[Dataset entries]
* * *

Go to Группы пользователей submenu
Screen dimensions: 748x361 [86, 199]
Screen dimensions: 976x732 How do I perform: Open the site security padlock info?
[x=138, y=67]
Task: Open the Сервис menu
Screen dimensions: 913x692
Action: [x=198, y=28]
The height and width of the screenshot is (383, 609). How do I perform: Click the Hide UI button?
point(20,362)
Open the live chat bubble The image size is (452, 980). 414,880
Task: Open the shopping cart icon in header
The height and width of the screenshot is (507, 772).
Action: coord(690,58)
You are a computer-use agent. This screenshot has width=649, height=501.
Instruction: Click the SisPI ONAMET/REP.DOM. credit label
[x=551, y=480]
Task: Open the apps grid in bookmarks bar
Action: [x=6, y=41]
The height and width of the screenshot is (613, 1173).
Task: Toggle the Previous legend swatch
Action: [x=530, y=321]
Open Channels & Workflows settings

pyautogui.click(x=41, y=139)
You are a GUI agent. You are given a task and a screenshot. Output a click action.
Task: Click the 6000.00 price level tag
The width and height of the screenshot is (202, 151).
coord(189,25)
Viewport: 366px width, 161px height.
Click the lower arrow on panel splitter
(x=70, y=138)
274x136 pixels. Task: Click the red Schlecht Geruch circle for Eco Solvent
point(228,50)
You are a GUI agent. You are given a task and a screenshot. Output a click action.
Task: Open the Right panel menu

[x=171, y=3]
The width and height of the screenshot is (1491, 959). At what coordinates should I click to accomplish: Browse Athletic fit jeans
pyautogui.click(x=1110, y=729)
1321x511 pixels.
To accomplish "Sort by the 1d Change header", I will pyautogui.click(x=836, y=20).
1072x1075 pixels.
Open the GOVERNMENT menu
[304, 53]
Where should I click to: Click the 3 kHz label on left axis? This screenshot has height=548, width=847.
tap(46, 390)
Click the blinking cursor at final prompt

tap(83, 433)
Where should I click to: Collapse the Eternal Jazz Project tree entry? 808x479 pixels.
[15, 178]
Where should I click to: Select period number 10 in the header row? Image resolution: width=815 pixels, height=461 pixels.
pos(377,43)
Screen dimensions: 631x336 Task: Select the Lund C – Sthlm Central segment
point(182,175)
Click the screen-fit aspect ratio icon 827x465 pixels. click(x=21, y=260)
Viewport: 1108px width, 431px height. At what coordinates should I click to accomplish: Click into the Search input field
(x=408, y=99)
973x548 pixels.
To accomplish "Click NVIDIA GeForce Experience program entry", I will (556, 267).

* * *

▶ _Problem to work on_
The full set of entries above has to be restated exactly.

▶ _Result below_
Go to Группы пользователей submenu
Screen dimensions: 748x361 [86, 199]
Screen dimensions: 976x732 How do I perform: Open the site security padlock info?
[x=138, y=67]
Task: Open the Сервис menu
Screen dimensions: 913x692
Action: [x=198, y=28]
The height and width of the screenshot is (383, 609). How do I perform: Click the Hide UI button?
point(20,362)
Open the live chat bubble The image size is (452, 980). 414,880
Task: Open the shopping cart icon in header
The height and width of the screenshot is (507, 772).
Action: coord(690,58)
You are a computer-use agent. This screenshot has width=649, height=501.
Instruction: Click the SisPI ONAMET/REP.DOM. credit label
[x=551, y=480]
Task: Open the apps grid in bookmarks bar
Action: [x=6, y=41]
The height and width of the screenshot is (613, 1173).
Task: Toggle the Previous legend swatch
Action: [x=530, y=321]
Open Channels & Workflows settings

pyautogui.click(x=41, y=139)
You are a GUI agent. You are given a task and a screenshot. Output a click action.
Task: Click the 6000.00 price level tag
The width and height of the screenshot is (202, 151).
coord(189,25)
Viewport: 366px width, 161px height.
Click the lower arrow on panel splitter
(x=70, y=138)
274x136 pixels. Task: Click the red Schlecht Geruch circle for Eco Solvent
point(228,50)
You are a GUI agent. You are given a task and a screenshot. Output a click action.
Task: Open the Right panel menu

[x=171, y=3]
The width and height of the screenshot is (1491, 959). At what coordinates should I click to accomplish: Browse Athletic fit jeans
pyautogui.click(x=1110, y=729)
1321x511 pixels.
To accomplish "Sort by the 1d Change header", I will pyautogui.click(x=836, y=20).
1072x1075 pixels.
Open the GOVERNMENT menu
[304, 53]
Where should I click to: Click the 3 kHz label on left axis? This screenshot has height=548, width=847.
tap(46, 390)
Click the blinking cursor at final prompt

tap(83, 433)
Where should I click to: Collapse the Eternal Jazz Project tree entry? 808x479 pixels.
[15, 178]
Where should I click to: Select period number 10 in the header row? Image resolution: width=815 pixels, height=461 pixels.
pos(377,43)
Screen dimensions: 631x336 Task: Select the Lund C – Sthlm Central segment
point(182,175)
Click the screen-fit aspect ratio icon 827x465 pixels. click(x=21, y=260)
Viewport: 1108px width, 431px height. At what coordinates should I click to accomplish: Click into the Search input field
(x=408, y=99)
973x548 pixels.
To accomplish "Click NVIDIA GeForce Experience program entry", I will (556, 267).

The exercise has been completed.